Now, as for this person – she’s clearly an accomplished person – she’s got a BA, a law degree and an MA in philosophy all from top ivy leagues and she has an impressive career in journalism as a literary critic. But, the way I came into contact with this person was through this sort of silly Masters in liberal arts kind of program – glorified continuing ed, basically. This person, though she has another full-time job, is the “professor” for this course on Philosophy/Literature I’m taking this semester (my work is paying for it and I thought it sounded interesting – though I've been sadly wrong on that front). Also, this person is an adjunct prof in philosophy at another school around here.
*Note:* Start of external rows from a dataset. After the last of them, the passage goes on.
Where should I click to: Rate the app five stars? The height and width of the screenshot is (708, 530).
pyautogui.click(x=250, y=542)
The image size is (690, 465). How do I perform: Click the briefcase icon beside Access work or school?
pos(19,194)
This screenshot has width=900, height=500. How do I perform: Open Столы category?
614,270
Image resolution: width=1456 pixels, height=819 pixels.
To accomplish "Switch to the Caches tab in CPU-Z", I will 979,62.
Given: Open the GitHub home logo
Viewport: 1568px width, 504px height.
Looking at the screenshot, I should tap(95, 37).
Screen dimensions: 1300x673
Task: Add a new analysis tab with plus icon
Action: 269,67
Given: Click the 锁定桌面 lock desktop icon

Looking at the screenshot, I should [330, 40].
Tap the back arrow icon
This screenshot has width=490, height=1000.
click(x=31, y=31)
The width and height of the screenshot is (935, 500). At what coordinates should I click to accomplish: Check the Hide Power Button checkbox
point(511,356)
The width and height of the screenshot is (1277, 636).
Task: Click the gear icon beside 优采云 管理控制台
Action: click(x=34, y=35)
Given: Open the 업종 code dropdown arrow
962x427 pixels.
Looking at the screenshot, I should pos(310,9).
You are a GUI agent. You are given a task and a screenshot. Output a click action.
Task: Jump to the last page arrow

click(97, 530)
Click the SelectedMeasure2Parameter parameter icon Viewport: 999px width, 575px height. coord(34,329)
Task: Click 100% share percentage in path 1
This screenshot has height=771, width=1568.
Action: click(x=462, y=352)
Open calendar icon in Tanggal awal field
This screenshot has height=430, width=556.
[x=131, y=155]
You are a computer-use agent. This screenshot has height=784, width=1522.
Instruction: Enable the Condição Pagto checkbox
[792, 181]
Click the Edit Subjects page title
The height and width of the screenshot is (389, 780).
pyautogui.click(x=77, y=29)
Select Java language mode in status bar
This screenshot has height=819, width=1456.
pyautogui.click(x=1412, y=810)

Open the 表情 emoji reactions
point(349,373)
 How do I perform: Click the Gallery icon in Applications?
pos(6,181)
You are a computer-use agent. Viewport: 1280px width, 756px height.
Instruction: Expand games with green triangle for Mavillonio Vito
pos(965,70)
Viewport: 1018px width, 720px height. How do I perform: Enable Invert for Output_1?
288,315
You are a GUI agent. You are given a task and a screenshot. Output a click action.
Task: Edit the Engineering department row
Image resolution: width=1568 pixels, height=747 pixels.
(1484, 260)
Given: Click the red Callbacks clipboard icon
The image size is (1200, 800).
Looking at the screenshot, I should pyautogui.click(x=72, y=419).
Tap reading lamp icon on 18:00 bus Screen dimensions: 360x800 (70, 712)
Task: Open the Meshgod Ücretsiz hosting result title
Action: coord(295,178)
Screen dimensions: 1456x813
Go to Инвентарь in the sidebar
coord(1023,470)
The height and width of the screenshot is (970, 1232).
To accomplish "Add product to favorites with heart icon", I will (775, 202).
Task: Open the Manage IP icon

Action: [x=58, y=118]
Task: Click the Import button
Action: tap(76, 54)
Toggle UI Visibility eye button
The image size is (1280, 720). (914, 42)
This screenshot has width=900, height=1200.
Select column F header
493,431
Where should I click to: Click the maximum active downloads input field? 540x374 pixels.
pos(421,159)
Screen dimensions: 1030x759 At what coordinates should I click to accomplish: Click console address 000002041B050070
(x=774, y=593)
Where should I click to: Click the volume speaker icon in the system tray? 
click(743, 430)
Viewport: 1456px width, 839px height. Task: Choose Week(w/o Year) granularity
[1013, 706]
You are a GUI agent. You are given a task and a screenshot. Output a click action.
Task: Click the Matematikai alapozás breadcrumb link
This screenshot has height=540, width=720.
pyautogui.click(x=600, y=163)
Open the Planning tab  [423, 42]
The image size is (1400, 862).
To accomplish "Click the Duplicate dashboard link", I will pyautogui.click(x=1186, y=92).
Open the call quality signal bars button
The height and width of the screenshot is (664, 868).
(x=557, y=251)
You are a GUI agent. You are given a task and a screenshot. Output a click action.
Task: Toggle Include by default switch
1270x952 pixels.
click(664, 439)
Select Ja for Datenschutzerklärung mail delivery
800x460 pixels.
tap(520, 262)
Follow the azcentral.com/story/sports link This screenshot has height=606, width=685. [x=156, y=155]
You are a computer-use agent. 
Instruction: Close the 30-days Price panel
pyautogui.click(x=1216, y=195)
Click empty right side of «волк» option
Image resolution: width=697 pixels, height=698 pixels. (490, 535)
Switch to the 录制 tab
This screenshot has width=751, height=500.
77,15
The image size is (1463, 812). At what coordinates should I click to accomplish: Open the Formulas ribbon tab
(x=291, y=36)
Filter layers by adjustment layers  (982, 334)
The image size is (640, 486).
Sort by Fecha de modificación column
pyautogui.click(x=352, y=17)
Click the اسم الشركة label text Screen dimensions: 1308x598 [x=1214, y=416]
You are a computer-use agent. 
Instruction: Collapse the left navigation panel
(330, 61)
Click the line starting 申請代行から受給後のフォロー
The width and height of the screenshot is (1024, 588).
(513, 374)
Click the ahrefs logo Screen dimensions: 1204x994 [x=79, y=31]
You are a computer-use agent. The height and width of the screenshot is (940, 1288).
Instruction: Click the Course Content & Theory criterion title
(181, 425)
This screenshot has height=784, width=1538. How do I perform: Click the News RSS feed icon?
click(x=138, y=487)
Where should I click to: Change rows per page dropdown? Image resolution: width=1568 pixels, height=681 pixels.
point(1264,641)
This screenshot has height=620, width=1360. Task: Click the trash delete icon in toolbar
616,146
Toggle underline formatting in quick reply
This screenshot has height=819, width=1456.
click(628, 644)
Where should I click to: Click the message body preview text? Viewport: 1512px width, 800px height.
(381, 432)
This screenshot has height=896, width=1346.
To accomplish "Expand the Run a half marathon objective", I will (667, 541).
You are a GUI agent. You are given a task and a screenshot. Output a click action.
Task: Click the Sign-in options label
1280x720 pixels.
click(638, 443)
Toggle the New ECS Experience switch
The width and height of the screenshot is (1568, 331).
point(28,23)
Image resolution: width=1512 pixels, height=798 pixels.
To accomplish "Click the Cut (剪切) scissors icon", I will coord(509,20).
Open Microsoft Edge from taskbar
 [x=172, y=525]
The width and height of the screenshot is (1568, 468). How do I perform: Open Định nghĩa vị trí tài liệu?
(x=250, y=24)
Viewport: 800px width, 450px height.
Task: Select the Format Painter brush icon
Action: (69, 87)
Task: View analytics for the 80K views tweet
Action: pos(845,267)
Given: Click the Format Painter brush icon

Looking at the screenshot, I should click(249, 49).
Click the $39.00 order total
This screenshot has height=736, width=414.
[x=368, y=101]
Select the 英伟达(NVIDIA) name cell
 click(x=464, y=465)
We came upon all this when we got to chatting recently. At first, what she said scared me a bit, but I got to thinking that it sounds a bit fishy. This person’s not REALLY in the academic world, and even if she were, it’s philosophy, not English. She’s a literary critic for a newspaper, but academically, she’s not in the field field. Further, she’s your classic ivy league junkie – which is fine and great, but not if there’s a chance it gave her a set of blinders and false assumptions about this sort of stuff.
Sigh. What do you guys think? Is this person well-meaning but just really off? It seems unlikely since she seems fairly familiar with the academic world and does have a pretty impressive background. Or does she have a point? Can it be true? You do well in the your MA program, prove yourself totally capable, focused and intelligent and the work you propose to take up in a PhD is promising and interesting to the faculty looking at your application. Could you then really get screwed over by the kind of scenario above, where departments think you’re “tainted,” and have taken a step down, blablabla?
Or, here’s a simple question that might tackle it: are any of you out there living proof against her theory? I'm thinking so and hoping so. I just don't think I could cut it applying to a top PhD program right now. Thank you and apologies for this blabbering email.